Your business exit is not a death sentence. It should be the ticket to your next venture, adventure, avocation or simply the joy and fun of retirement. Here are just five reasons why you need an exit strategy.

  1. Plan B – Every business owner needs a Plan B. You always have options and contingencies in mind for business decisions and opportunities to consider. When it comes to what you do ‘next’ after this business, you need options too. Plan B could be as simple as closing up shop and walking away when you get tired of the business. Plan B could be what you’ll do next when your hands, your eyes or your legs won’t let you do any more of what you’ve been doing for the last 20 or 30 years. Plan B could be the fulfillment of every promise you made and every dream you’ve had over the last few decades. If you don’t have Plan B, you are in denial.
  2. Plan Ahead – Every CEO is busy in their business, keeping it going, growing, and thriving. CEOs care about their customers, clients, staff as well as their outside support team, investors and others. But when you stay focused on today, tactics, and to-do’s, then your view of the world is narrow and shortsighted. As the CEO, it’s your job, nobody else’s, to look at the long-term goals and direction of the company, the future of the company and the security of your team. The CEO has the strategic responsibility to plan ahead. Own it and everyone will benefit. Ignore it or deny it, and your business will drift with no rudder. When you acknowledge your mortality and plan ahead for your exit, you ensure both your legacy and your dynasty will carry on.
  3. Contingencies – There are business contingencies and there are owner/leader contingencies. As the CEO, you need both in place. Emergencies happen. We have no control over the weather, fire, flood, or earthquake. How will your business continue in spite of/around outside disasters? You need contingencies built in for the short-term or long-term loss of a key team member – do you and your staff know what to do in case someone breaks a leg or quits for health reasons? You need to document a process and a plan for how to proceed so the business doesn’t miss a step. Most importantly, do you have contingencies in place so that if you must get out of the business, the business can continue? Have you made you irrelevant to day-to-day operations? These contingency plans reduce risk and add value to the business. They provide the terms and parameters for how you can indeed exit the business while preserving your legacy and dynasty.

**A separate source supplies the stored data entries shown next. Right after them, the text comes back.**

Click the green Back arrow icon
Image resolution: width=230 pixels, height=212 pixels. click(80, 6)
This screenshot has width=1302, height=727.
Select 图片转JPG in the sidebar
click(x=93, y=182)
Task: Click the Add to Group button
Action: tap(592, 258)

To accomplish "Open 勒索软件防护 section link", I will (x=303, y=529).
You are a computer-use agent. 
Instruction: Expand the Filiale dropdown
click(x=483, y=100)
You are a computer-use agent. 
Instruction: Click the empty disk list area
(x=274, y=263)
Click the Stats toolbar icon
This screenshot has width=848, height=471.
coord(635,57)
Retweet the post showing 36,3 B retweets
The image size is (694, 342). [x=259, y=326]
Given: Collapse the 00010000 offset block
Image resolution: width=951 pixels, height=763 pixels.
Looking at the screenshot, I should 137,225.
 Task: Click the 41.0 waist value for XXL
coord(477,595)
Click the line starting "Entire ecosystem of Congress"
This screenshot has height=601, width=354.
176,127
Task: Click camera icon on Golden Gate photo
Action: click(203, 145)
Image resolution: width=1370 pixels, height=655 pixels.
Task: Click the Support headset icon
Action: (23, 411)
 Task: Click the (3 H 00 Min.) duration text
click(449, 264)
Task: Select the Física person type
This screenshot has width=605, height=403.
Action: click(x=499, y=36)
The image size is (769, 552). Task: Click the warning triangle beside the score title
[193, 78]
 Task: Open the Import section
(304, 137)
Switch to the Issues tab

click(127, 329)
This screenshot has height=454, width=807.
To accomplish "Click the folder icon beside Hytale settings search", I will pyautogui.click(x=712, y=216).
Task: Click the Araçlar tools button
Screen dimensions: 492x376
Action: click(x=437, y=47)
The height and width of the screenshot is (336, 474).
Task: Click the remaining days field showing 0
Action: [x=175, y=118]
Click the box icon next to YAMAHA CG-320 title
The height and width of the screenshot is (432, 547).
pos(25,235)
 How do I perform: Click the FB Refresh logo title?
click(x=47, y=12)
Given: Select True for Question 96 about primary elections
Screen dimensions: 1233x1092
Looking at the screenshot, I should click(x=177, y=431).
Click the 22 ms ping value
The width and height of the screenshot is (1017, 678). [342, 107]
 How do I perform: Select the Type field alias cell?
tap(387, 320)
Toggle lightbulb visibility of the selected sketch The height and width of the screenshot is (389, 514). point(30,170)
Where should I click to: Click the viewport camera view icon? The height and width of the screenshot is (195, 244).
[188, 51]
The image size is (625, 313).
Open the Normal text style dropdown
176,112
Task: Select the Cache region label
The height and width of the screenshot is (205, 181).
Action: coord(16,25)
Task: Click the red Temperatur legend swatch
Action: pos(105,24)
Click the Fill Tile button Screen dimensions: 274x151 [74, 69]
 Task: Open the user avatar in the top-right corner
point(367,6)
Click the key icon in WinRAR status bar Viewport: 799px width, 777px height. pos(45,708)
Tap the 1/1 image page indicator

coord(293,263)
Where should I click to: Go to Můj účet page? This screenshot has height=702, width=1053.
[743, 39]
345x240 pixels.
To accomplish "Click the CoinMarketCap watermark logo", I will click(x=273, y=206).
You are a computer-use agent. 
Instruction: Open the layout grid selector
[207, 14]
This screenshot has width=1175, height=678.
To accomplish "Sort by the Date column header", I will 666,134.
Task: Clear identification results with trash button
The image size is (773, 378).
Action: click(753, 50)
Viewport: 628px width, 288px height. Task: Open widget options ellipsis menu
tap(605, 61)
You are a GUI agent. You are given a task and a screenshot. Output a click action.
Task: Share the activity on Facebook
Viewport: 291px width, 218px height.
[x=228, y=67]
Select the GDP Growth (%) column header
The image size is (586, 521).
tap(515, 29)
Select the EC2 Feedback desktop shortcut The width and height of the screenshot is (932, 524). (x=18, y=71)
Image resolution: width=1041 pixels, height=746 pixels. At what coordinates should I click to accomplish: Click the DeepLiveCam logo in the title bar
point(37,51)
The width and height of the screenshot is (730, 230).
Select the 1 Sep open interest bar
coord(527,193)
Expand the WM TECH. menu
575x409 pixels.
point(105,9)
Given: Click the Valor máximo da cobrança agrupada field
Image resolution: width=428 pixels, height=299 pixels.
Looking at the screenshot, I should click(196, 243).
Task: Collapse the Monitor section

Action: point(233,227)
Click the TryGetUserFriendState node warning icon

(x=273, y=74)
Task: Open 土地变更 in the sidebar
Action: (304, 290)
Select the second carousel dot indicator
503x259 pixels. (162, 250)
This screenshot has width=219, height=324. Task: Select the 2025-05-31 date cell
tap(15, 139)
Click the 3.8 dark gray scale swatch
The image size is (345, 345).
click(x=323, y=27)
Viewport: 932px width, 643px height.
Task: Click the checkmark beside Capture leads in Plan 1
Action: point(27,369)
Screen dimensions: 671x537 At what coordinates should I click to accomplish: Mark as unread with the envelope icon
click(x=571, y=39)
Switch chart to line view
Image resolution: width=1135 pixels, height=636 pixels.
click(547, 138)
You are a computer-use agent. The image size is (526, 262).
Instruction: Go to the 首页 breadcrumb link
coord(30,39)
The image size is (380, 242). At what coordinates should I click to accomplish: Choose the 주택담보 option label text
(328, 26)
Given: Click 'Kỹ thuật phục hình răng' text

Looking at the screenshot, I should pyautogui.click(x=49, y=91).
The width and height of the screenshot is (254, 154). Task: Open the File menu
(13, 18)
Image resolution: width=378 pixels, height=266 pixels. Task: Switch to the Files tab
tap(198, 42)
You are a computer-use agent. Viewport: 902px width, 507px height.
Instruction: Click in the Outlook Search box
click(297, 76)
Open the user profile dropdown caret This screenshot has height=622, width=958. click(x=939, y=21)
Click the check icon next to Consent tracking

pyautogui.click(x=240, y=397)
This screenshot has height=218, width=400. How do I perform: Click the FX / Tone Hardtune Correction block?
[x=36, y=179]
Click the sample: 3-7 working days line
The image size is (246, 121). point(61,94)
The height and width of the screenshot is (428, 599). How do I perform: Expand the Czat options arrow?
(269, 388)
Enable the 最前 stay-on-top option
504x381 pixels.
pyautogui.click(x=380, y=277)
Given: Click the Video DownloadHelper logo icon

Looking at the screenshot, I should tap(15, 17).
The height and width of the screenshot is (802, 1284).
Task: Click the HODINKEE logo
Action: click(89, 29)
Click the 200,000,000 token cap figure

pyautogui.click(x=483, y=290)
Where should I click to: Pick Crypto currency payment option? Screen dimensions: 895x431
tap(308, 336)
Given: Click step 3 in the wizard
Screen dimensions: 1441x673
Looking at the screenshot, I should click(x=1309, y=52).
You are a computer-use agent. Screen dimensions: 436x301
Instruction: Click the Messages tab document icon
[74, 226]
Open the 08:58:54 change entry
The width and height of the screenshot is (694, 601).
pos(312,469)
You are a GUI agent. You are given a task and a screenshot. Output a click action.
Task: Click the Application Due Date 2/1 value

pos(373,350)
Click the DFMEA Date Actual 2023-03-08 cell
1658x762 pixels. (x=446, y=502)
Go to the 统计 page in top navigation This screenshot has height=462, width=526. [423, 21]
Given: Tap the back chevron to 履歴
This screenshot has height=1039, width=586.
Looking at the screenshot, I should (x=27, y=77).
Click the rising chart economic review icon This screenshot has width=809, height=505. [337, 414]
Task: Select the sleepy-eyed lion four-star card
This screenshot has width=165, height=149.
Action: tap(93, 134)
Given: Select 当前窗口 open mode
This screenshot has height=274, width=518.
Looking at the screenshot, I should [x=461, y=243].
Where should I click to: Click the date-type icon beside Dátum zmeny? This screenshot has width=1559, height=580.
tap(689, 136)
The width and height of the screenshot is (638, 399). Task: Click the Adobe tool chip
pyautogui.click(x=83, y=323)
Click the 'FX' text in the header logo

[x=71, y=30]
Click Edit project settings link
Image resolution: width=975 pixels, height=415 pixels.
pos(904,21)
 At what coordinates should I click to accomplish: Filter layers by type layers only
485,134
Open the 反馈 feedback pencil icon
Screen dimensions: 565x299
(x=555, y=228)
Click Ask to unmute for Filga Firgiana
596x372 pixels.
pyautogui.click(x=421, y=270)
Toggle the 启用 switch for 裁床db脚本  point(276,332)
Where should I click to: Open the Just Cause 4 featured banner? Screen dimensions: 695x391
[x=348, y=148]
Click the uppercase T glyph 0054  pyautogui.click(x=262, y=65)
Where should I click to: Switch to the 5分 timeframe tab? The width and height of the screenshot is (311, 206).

  4. Security – Your business is likely our most valuable asset – and yet it’s also probably the most illiquid asset you own. Therefore, while you are working, drawing a paycheck from the business, it is providing security. But as soon as you can’t or choose not to continue in the role of CEO, what does that do to your financial security, especially long-term. You need to start building your exit strategy now so this business you’ve invested so much blood, sweat and tears into will indeed provide for the security of financial independence which you need when you exit. Setting up and implementing this one element can take years.
  5. Build Wealth – The biggest mistakes almost all CEOs make in both large and very small businesses, is that they settle into building a business that provides only an income stream. They never set up the business to be a wealth-producing machine. They get to the point where they want to exit and there’s nothing there that can be monetized anywhere near the value they think it’s worth. Their wealth is so tied into the business; they can’t leave with the financial independence they dreamed of. There is a solution.

With an exit strategy in mind all along the way, then every day-to-day decision is tied to the strategic long-term goal of a specific exit strategy. When you focus on a wealth-producing strategy, the income stream will be there.